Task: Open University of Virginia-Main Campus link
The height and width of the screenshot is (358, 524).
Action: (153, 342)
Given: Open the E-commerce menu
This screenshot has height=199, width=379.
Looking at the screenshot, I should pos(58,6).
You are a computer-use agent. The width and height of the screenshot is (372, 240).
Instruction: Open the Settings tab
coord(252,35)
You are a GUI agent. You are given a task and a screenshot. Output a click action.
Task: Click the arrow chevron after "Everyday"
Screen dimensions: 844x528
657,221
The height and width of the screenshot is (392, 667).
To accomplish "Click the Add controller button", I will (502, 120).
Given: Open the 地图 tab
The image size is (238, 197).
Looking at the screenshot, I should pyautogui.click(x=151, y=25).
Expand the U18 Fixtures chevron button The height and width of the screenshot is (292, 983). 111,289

What the task requires:
Put the lines into a JSON list of strings, one string per line with blank lines left out, from the line containing "The height and width of the screenshot is (392, 667)." through the end of the lines, both included.

Response to the exercise:
[
  "The height and width of the screenshot is (392, 667).",
  "To accomplish \"Click the Add controller button\", I will (502, 120).",
  "Given: Open the 地图 tab",
  "The image size is (238, 197).",
  "Looking at the screenshot, I should pyautogui.click(x=151, y=25).",
  "Expand the U18 Fixtures chevron button The height and width of the screenshot is (292, 983). 111,289"
]